I know I am not the only mom out there who loathes feeding her kids fast food. I’ve become a bit of a hardliner on the issue. Over the years I have learned too much — working in the organic food industry; watching powerful documentaries like “Supersize Me” and “Food, Inc.”; and becoming personally engaged in an ongoing effort to improve what my family is eating and how we approach food in our home.
But when we aren’t at home, then what? Clearly, most restaurants aren’t preparing organic food, and I’m ok with that for the amount that we eat out. But I can’t bring myself to be “ok” with fast food. And the kicker is that we can’t shake relaying on these purveyors of “food” — the hubby isn’t nearly as hard core as I on the subject, and the kids, well the kids are just not yet disgusted by it all. (When can I let them watch those documentaries, that is another topic to discuss!) And then we have the darned food allergy in the family which in a sick way sends us to fast food for the “known” quality that those places provide when we are far from home or our stash of safe food is gone while we’re on the road.
And then there are the times when the kids get to pick, like their birthdays. I think we’d have a revolt in the house if I excluded fast food from the allowable options. And part of me thinks that giving fast food an “untouchable” designation might just drive the kids to it more. Everything I’ve learned about raising healthy eaters, much from the writing of Ellyn Satter, talks about the division of responsibility. Parents buy and prepare food; kids decide if they will eat and how much. Its around school age that kids start to get a role in deciding what to eat (in the Satter model) and here we are, my kids are deciding, for the bday dinner, to go to McDonald’s.
Did I eat at McDonald’s as kid? Yes! (And when my future 17 year old asks if I ever drank while in high school, I will have to answer that one honestly too won’t I?) I ate at McDonald’s, Taco Bell (my personal favorite fast food) and every pizza establishment possible. But I didn’t know better, did I?
So tonight, while I was secretly trying to persuade my 7 year old that we should celebrate his birthday at Chevy’s, where I could get a margarita, or at least trying to encourage the selection of a non-fast food restaurant for the birthday celebration tonight, I started to feel bad. I don’t want me son to carry the weight of the “badness” of fast food with him on his special night, and he really thinks that the cheeseburger he can get there is the best cheeseburger in town.

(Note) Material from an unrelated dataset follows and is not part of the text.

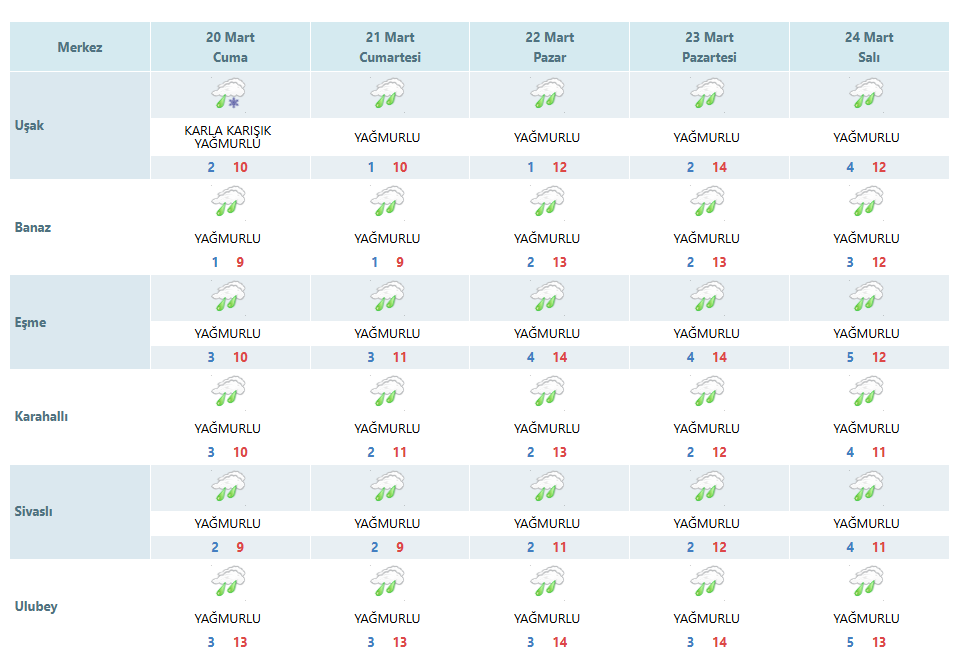Screen dimensions: 958x670
Task: Click Uşak sleet icon for 20 Mart
Action: (x=229, y=93)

I told my hubby that I won’t eat there; will wait till we are home. He thinks I won’t be able to overcome the powers and will succumb to eating there as well. I have a little heartburn just thinking about it.
So, moms and dads and know-it-all outside observers, what do you do when faced with this kind of dilemma?
My newly minted 7 year old has been reading this over my shoulder, inquiring “why did you eat McDonald’s as a kid?” and “What does ‘loathes’ mean?” He just said “we will go there!” (followed by “don’t mom, delete that!”) — so I guess my sharing my real feelings on the matter aren’t enough to influence him right now.